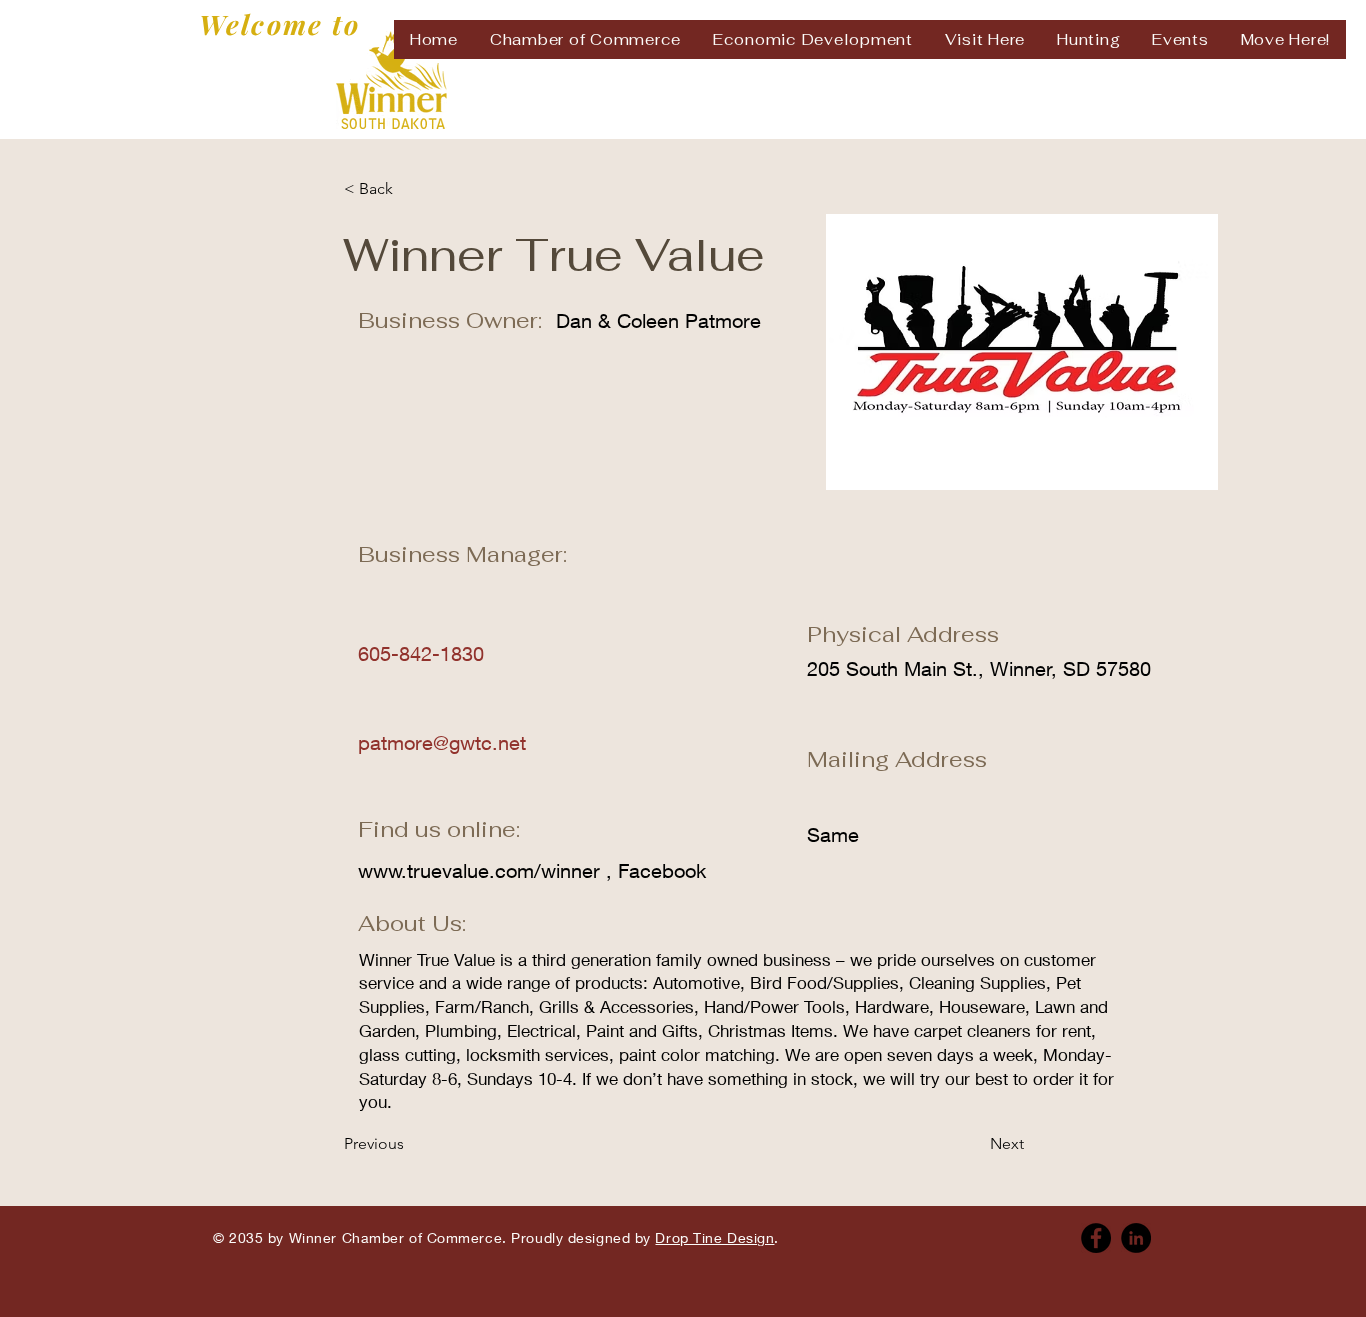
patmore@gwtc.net (442, 742)
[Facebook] (1096, 1238)
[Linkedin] (1136, 1238)
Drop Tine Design (714, 1237)
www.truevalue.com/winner (479, 870)
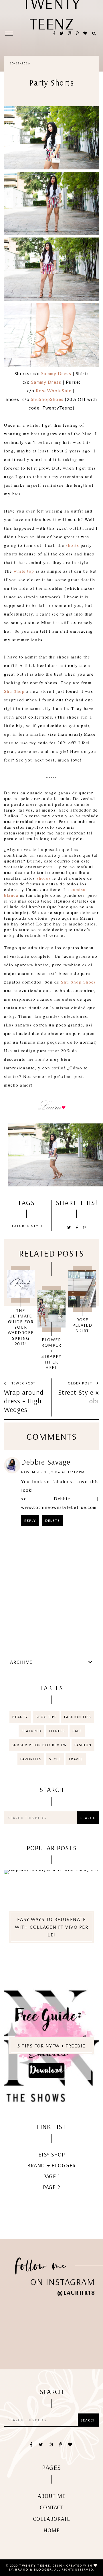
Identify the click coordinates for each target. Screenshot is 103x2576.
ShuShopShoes (47, 399)
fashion (83, 1745)
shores (44, 878)
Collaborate (51, 2518)
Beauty (20, 1717)
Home (51, 2530)
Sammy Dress (56, 373)
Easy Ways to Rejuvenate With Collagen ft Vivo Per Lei (51, 1927)
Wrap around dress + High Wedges (24, 1401)
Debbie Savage (46, 1462)
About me (52, 2495)
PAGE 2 (51, 2187)
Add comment (81, 1556)
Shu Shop (14, 691)
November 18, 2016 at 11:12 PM (53, 1472)
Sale (77, 1731)
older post (81, 1383)
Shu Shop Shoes (78, 982)
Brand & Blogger (51, 2165)
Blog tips (46, 1717)
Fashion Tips (77, 1717)
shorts (72, 545)
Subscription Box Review (39, 1745)
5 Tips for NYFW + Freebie (51, 2045)
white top (24, 571)
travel (75, 1759)
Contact (51, 2507)
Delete (52, 1520)
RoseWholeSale (54, 390)
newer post (22, 1383)
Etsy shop (51, 2154)
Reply (30, 1520)
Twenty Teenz (34, 2565)
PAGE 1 (51, 2176)
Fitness (57, 1731)
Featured (20, 1226)
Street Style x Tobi (78, 1396)
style (37, 1226)
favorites (30, 1759)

■ Description of the task:
Return only the lines running from the start of the entries above to the line that contains "Sale (77, 1731)", inclusive, and omit every picture.

■ Solution:
patmore@gwtc.net (442, 742)
[Facebook] (1096, 1238)
[Linkedin] (1136, 1238)
Drop Tine Design (714, 1237)
www.truevalue.com/winner (479, 870)
Identify the click coordinates for each target. Screenshot is 103x2576.
ShuShopShoes (47, 399)
fashion (83, 1745)
shores (44, 878)
Collaborate (51, 2518)
Beauty (20, 1717)
Home (51, 2530)
Sammy Dress (56, 373)
Easy Ways to Rejuvenate With Collagen ft Vivo Per Lei (51, 1927)
Wrap around dress + High Wedges (24, 1401)
Debbie Savage (46, 1462)
About me (52, 2495)
PAGE 2 (51, 2187)
Add comment (81, 1556)
Shu Shop (14, 691)
November 18, 2016 at 11:12 PM (53, 1472)
Sale (77, 1731)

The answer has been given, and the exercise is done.